Sometimes in security, you can do big things without spending large sums of money. In fact, during his talk at ShmooCon on Friday, Rob Fuller (@mubix) outlined a number of steps that organizations can take to better protect themselves. But the key takeaways from his talk are that each of the mitigations and processes mentioned are free (or otherwise low cost and nearly free), and can be implemented with next to no effort. All that's required is an investment of time.
On stage, Fuller said to think of EMET as a bouncer at the door, that protects memory from any kind of funny business that you tell it too. That's actually a fair assessment of the tool. However, there's been some great research into EMET for those who need additional background. On the other side of that, there have been many researchers who have focused on ways to bypass protections offered by EMET, but despite that, organizations are still better off with EMET in play than without it.
"[EMET] is opt-in. So it only protects things that you tell it to protect. Now Microsoft comes out with a configuration that it knows is good, but it's definitely opt-in," Fuller said during an interview with Salted Hash after his talk.
"It's not AV. So it's not adding any kind of overhead to your system. It's adding a hook into the things you tell it to add a hook into, and it's not encumbering the client any more than you have. Finally, it's the only thing that you cannot care about the logging on, because it's either blocking something or it's not seeing it."Blocking Java UA at the proxy:
Blocking the Java User Agent, or at the very least, the User Agent used by outdated Java installations will completely halt attacks using Java as a pathway. This trick works equally as well over SSL and on both OS X and Windows too. So no matter how the malicious Java is being served, if the User Agent is blocked, the attack is null and void.
Fuller said that he noticed this trick when he was running Phishing campaigns for an organization a while back, during a pen testing gig.
"All I have to do is initiate a fake Java piece of code that doesn't do anything, just tell it that it needs this class that doesn't exist; and then based on that User Agent, I load whatever exploit that it's going to use," he said during an interview.
To an attacker, once the Java User Agent is blocked, the only guess that can be made is that the victim doesn't have Java installed or the plug-in was disabled. However, while this trick is great for preventing Java-based attacks, it isn't an excuse to avoid patching Java regularly, nor is it an excuse to use outdated installations in production environments.Vulnerability reporting, rather than vulnerability scanning:
While scanning tools will flag all the critical vulnerabilities within an organization, those scans don't say much about actual exploitability of a given item.
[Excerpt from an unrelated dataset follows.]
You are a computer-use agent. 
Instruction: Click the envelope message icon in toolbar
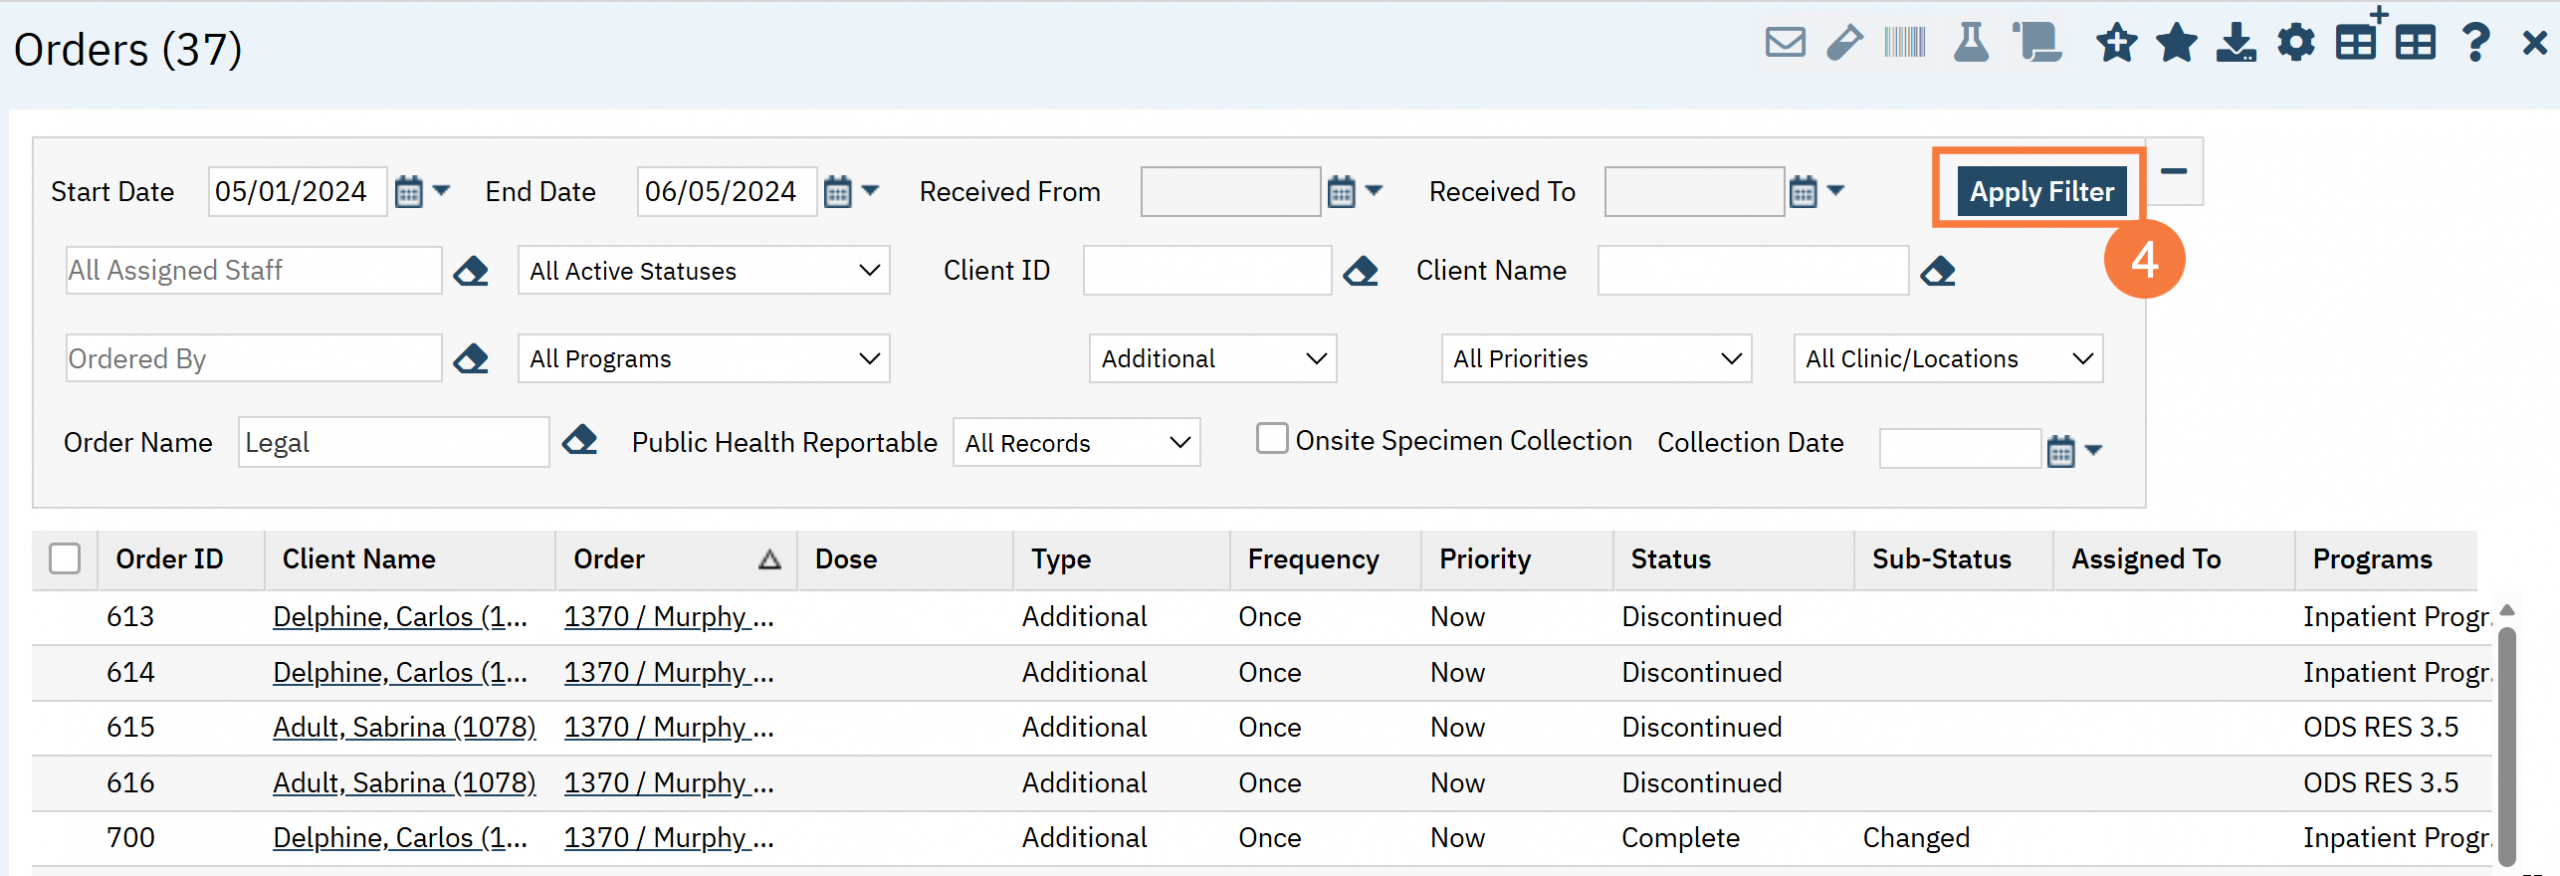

It's important to tune that data and focus on the issues that could actually have an impact to the organization.
If a vulnerability scan shows a critical issue, but the vulnerability isn't exploitable, or further still; the system isn't accessible to the outside or only available to a small number of people inside, it's not necessarily something to panic over. Opting for vulnerability reporting over scanning is about identifying the real risk of the vulnerability and the location, Fuller said. Implementing this will require that both system users and owners are in the loop, and that discussions focus on risk.HIPS – Turn the prevention on:
Various AV solutions and HIPS providers offer category detection and prevention, but this feature is often ignored. On the whole, HIPS is a rather powerful layer of protection, yet if prevention isn't enabled, it's just another tool that throws random alerts.
The logic behind not enabling prevention is actually understandable. HIPS can break things if enabled fully, because most HIPS solutions don't know your organization, such as custom applications. This is why many organizations choose to disable its most useful function. But if categories are turned on, and prevention and alerting are enabled, then an attacker dumping passwords is blocked (e.g. prevented from doing so), and there is an alert generated.
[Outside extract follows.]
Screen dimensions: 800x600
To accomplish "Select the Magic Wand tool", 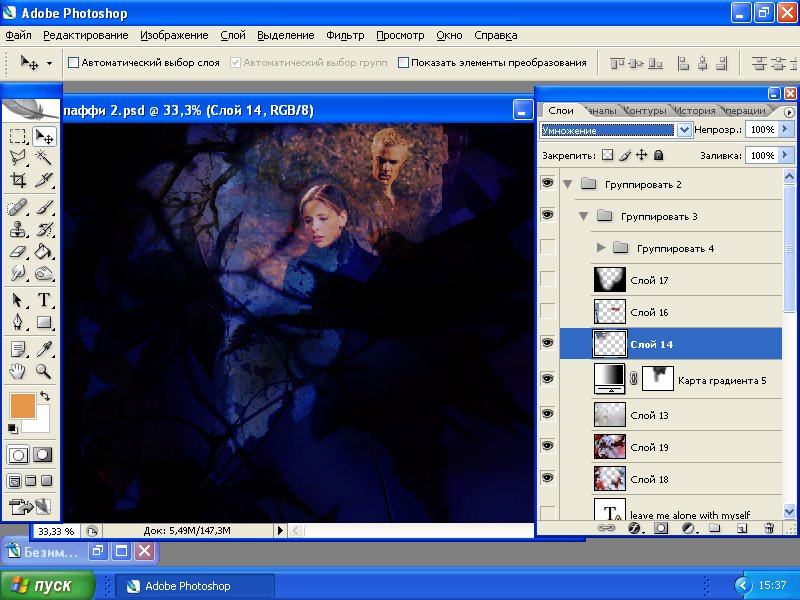I will tap(44, 157).
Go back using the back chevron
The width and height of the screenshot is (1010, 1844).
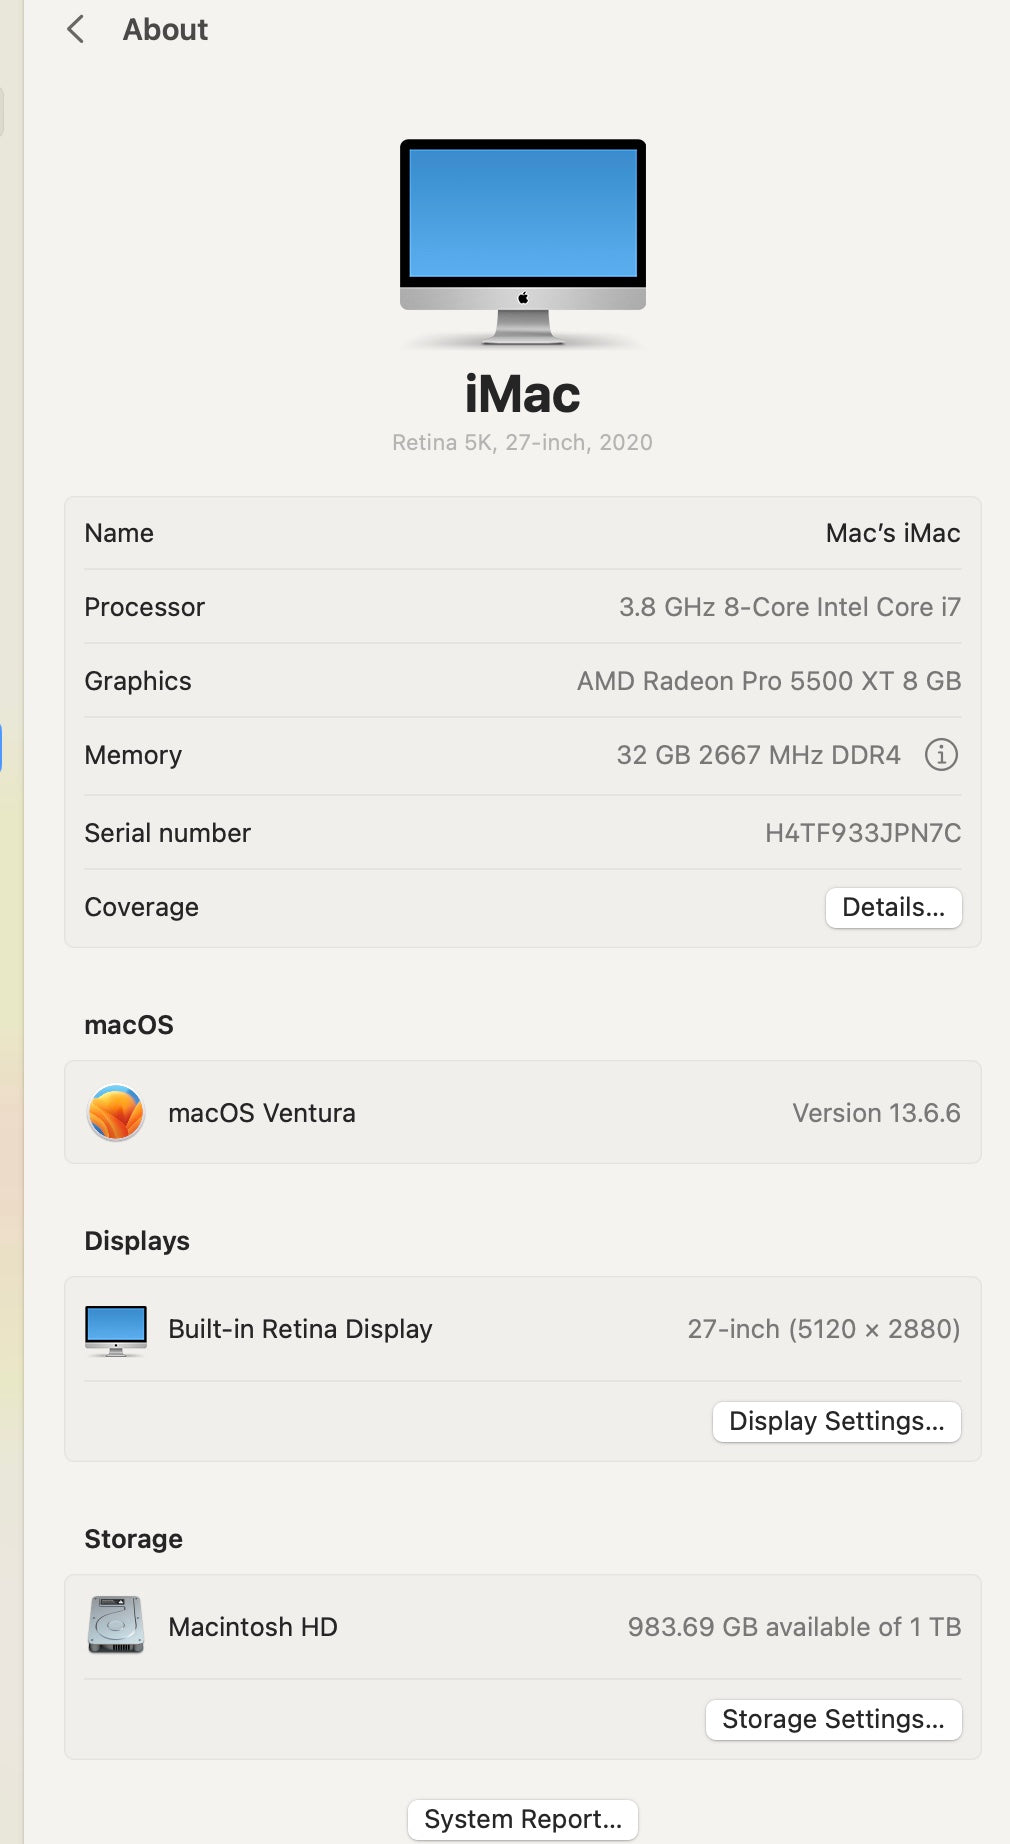[x=76, y=30]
"It's a simple, easy fix," Fuller says. "I see so many organizations that have HIPS installed, that just do the alerting."
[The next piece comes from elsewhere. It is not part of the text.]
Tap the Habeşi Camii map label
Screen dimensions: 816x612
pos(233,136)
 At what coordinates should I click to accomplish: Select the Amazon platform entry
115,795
Sometimes the alert triggered could be a user who was just curious. But a vast majority of the time, alerts focused on malicious acts or tools are a warning that there's someone in your network that hasn't been detected by any other means, and you'll know this conclusively because the alert just flagged a tool they attempted to use that was deleted.Crowdsourcing security:
Another tip mentioned by Fuller is crowdsourcing security. It has a bit of a cost on the backend, but it could lead to huge payoffs down the line. In addition, there is the bonus of expanding on any user awareness initiatives that are in place.
The goal is to reward users who report suspicious emails or attachments, and reward those who come forward if they feel they've made a mistake by accessing the same. Make a big deal out of the employee's efforts, and use this situation to teach them should a report be invalid, by explaining the issue fully in simple language.
While the company doesn't have to spend large sums of money on the reward scheme, the cost of a lunch outing or gift card is far less than the expense of recovering from a security incident. Once the program is in full swing, and employees are freely sharing information and keeping an eye out for problematic issues, the company will have turned them into individual IDS systems.Other considerations:
Fuller also referenced some easily obtained protections, such as null routing WPAD to 127.0.0.1 and turning off NetBIOS resolutions domain wide. Furthermore, he encouraged the disabling of forward lookups on internal DNS servers. Finally, Fuller also reminded those in the audience to send all actionable alerts through the helpdesk and to stop leaving them out of the loop.